The transepithelial potential difference (measured between the surface of the respiratory epithelium and the interstitial fluid) is more negative in patients with CF due to increased luminal sodium absorption. In exocrine glands (not sweat glands), the lack of the CFTR channel results in less chloride secretion as well as increased sodium resorption into the cell (due to the loss of tonic inhibition normally exerted on the sodium channel by the CFTR channel; if the CFTR channel is absent, the sodium channel is now no longer inhibited and can resorb more sodium). The increased sodium resorption into the cell actually affects the membrane potential more than the decreased chloride secretion, such that the resulting transpithelial potential difference is more negative (less sodium outside + more sodium inside = larger potential difference).

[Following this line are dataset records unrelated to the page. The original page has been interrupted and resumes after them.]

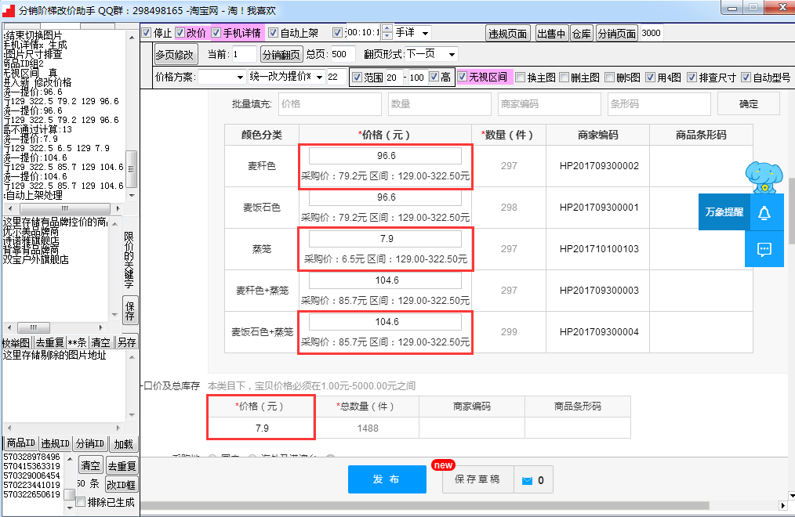The height and width of the screenshot is (517, 795).
Task: Click the 保存草稿 button
Action: click(477, 479)

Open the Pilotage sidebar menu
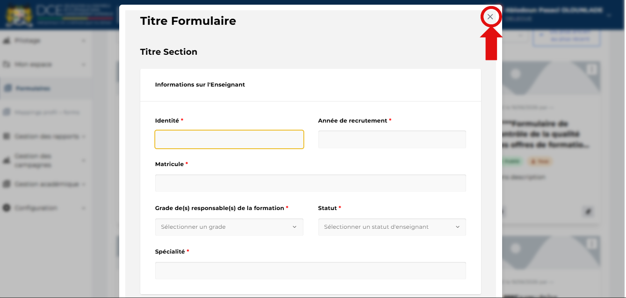tap(45, 41)
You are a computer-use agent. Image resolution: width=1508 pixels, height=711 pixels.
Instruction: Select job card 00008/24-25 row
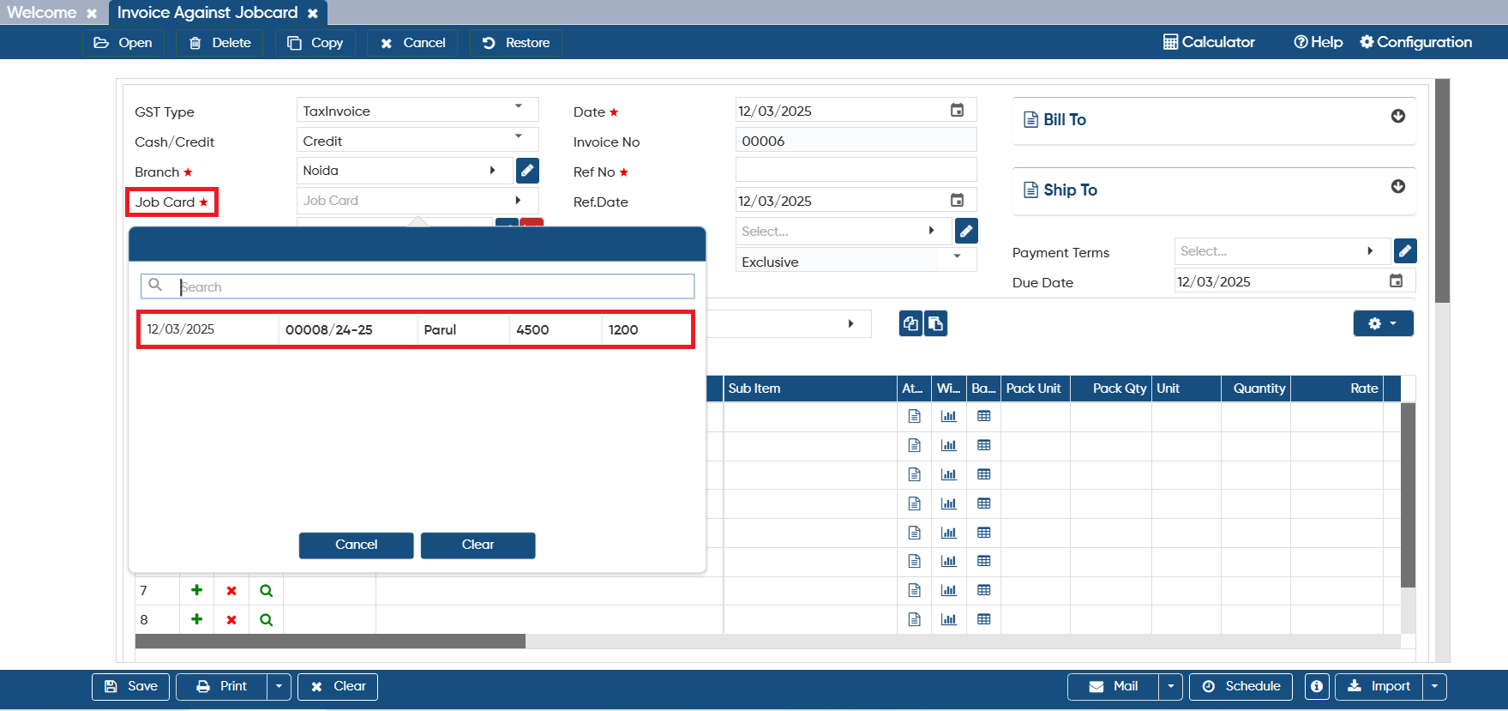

That was similar to explanation I read in UWORLD but if more sodium is in the cell, then why isn't the cell more positive similar to how depolarization happens in cardiac or neuro tissue? I would be able to understand this explanation if Cl and Na were retained in the cell and Cl exerted the more dominant effect on membrane potential but it is Na (more than Cl but less than K) which typically exerts the dominant effect on membrane potential which is why I was confused as to why the difference was more negative (i.e. the inside of the cell was more negative).
 
Hey, can someone explain the physiological basis for the Sweat test, starting from normal function of the CTFR to abnormal, thanks!
 
That was similar to explanation I read in UWORLD but if more sodium is in the cell, then why isn't the cell more positive similar to how depolarization happens in cardiac or neuro tissue? I would be able to understand this explanation if Cl and Na were retained in the cell and Cl exerted the more dominant effect on membrane potential but it is Na (more than Cl but less than K) which typically exerts the dominant effect on membrane potential which is why I was confused as to why the difference was more negative (i.e. the inside of the cell was more negative).

The NPD test is measuring the charge on the luminal surface. The increase in sodium resorption results in a loss of positive valences in the bronchial lumen and thus a more negative difference. In patients with normally functioning CFTR channels, the sodium ions stay on the luminal surface, increasing the positive charge and thus decreasing the potential difference.
 
The NPD test is measuring the charge on the luminal surface. The increase in sodium resorption results in a loss of positive valences in the bronchial lumen and thus a more negative difference. In patients with normally functioning CFTR channels, the sodium ions stay on the luminal surface, increasing the positive charge and thus decreasing the potential difference.

Makes sense if it is measuring just the luminal charge and NOT transmembrane potential (which I guess would be more positive). I guess when I saw transepithelial I started think of transmembrane potentials.